How could this be? Is this a mistake? It was for teaching creation, not evolution… right? Wrong. So what’s the catch? The “catch” is that this happened 86 years ago this month (May).
You may have heard of the famous (or infamous) “Scopes Monkey Trial” but are not quite sure what it was all about. Some may think they know, because they saw the play or movie entitled “Inherit the Wind” which was all about the Scopes Trial. In reality, anyone who saw the play actually knows quite a bit about what didn’t happen! Most of the major details in the play were just the opposite of what actually occurred. However, that’s where many of us learn about history… through movies or other entertainment media. After all, we’re all very familiar with the exodus of the Israelites from Egypt and how Charlton Heston… I mean Moses, parted the Red sea!
The brief background and summary of the historic event is as follows:
The whole trial (in 1925) was mostly a set-up, being driven by the concern of the ACLU (American Civil Liberties Union) over bills that were being introduced in many states that were anti-evolutionary in nature. They didn’t actually state that evolution in general could not be taught in the public school system, just not the evolution of man. The ACLU wanted a “test case” that would receive a great deal of publicity in hopes that it would subsequently prevent any legislation from being enforceable. The state of Tennessee had just unanimously passed the Butler Act, which in part stated that it would be:
“…unlawful for any teacher in any of the Universities, Normals, and all other public schools of the state which are supported in whole or in part by the public school funds of the State, to teach any theory that denies the story of the Divine Creation of man as taught in the Bible, and to teach instead that man has descended from a lower order of animals.”

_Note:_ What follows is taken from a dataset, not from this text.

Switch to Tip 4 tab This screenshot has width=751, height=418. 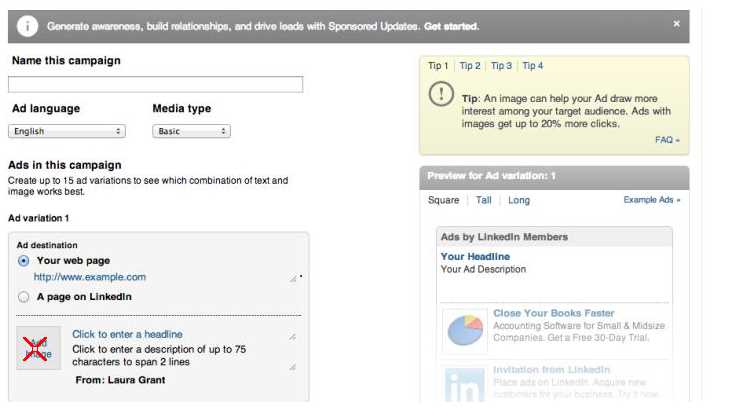(x=532, y=66)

The ACLU went on the prowl looking for someone to be willing to assist them with their efforts. They advertised in a local paper and eventually were connected with John T. Scopes, a local high school math teacher. Not an ideal fit, but having filled in for the biology teacher during the last two weeks of school, he was good enough for the ACLU.

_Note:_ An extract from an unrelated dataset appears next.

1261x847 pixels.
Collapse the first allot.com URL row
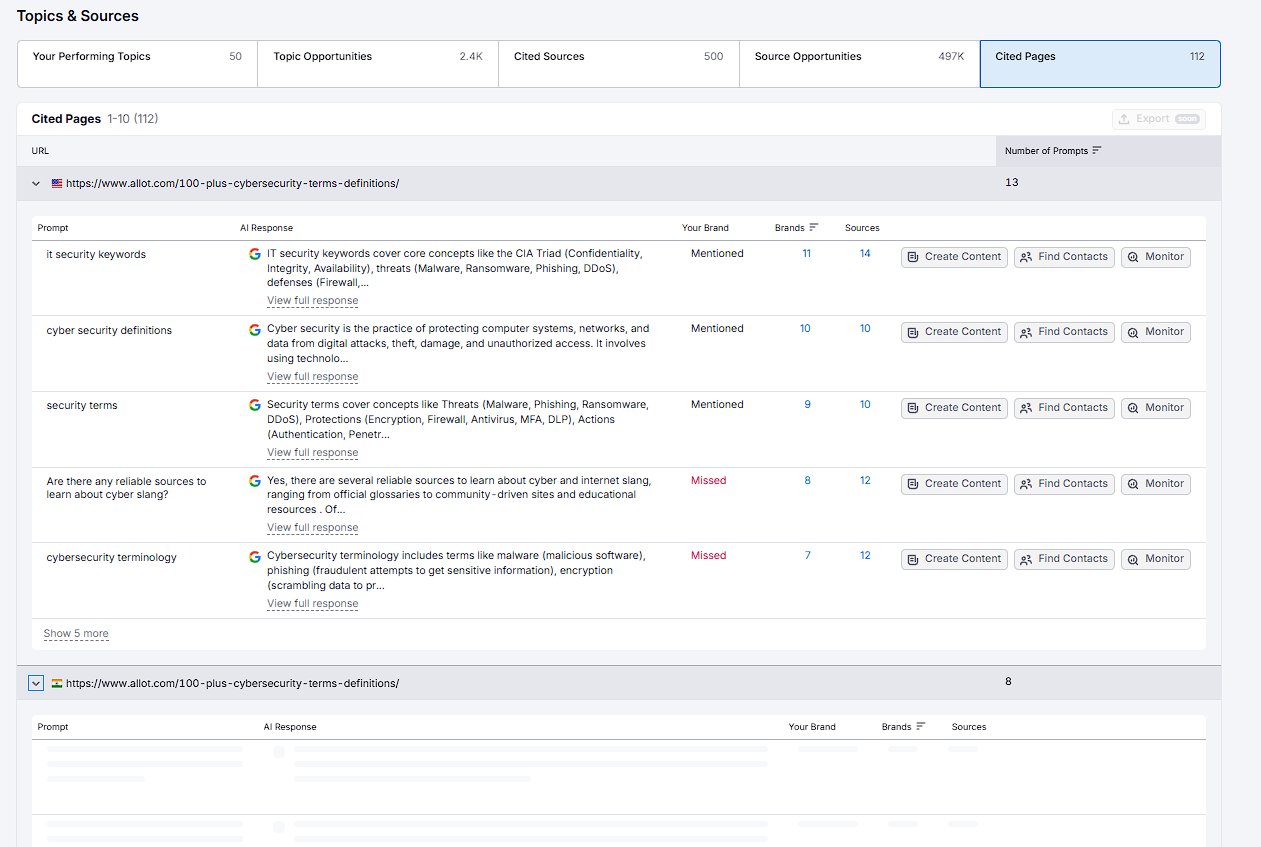(x=36, y=184)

One of the most interesting facts about this trial is that Scopes never even taught evolution at all during the two weeks he filled in for the teacher who was ill. However, since the textbook used in the class included a section on the evolution of man, it was deemed adequate grounds for the trial (even though Scopes himself never truly violated the Butler Act in any way).

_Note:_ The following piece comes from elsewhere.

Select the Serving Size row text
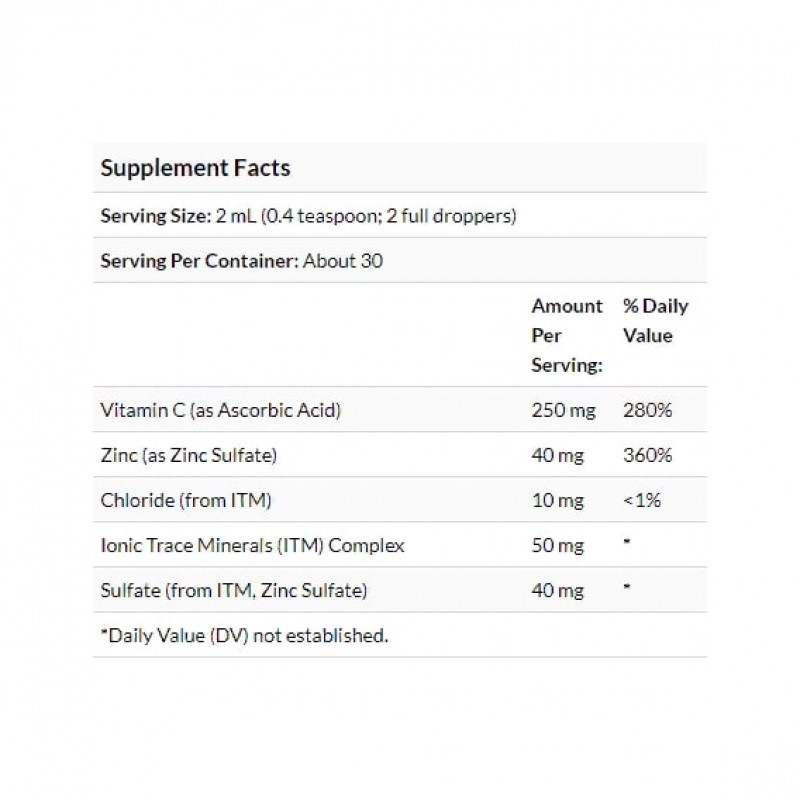Viewport: 800px width, 800px height. 308,216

There are numerous interesting aspects of the trial, but I will just be briefly highlighting one area here. Even though the trial was not about the validity of evolution, but simply regarding whether or not Scopes violated the Butler Act, much of the case focused on the alleged “fact” of evolution against the purported accuracy of the Bible. This was the intention of the ACLU all along. At one point during the trial, William Jennings Bryan (the conservative Christian prosecuting attorney) was asked to take the stand and be questioned as an “expert witness” regarding the authority and inspiration of Scripture. This had nothing to do with whether or not Scopes violated any laws and Bryan had been strongly advised not to comply (and certainly was under no obligation to do so). With the agreement that when finished, Clarence Darrow (an evolutionist and agnostic defense attorney for Scopes) would in turn take the stand and be questioned regarding his own humanistic beliefs.
Bryan did not fair well on the stand, primarily because of his (in my opinion) compromised view of Scripture, believing in creation, but not believing that the 6 days mentioned in Genesis chapter one were actually normal, solar days. To those in attendance, the impression was given that the Bible is largely subject to interpretation, often based on whatever the latest theories are in science, implying that science sits in authority over Scripture, telling us what is “real” and what isn’t.
In an unprecedented act, Darrow (again, Scope’s defense attorney) asked the court to find his own client guilty! The clever move made it unnecessary for Darrow to take the stand as formerly agreed upon to defend his views.
In the end, Scopes was fined $100, which Bryan actually offered to pay! He was also actually acquitted based on a technicality. All of his expenses were paid by people/organizations with vested interests, and even his subsequent graduate educational expenses were covered. The Butler Act itself was eventually repealed in Tennessee in 1967. Today, evolution is the only legally presentable view of origins in public schools. What a sad commentary on the nature of our educational system and the current state of our country (and the continual demise of our great Christian heritage).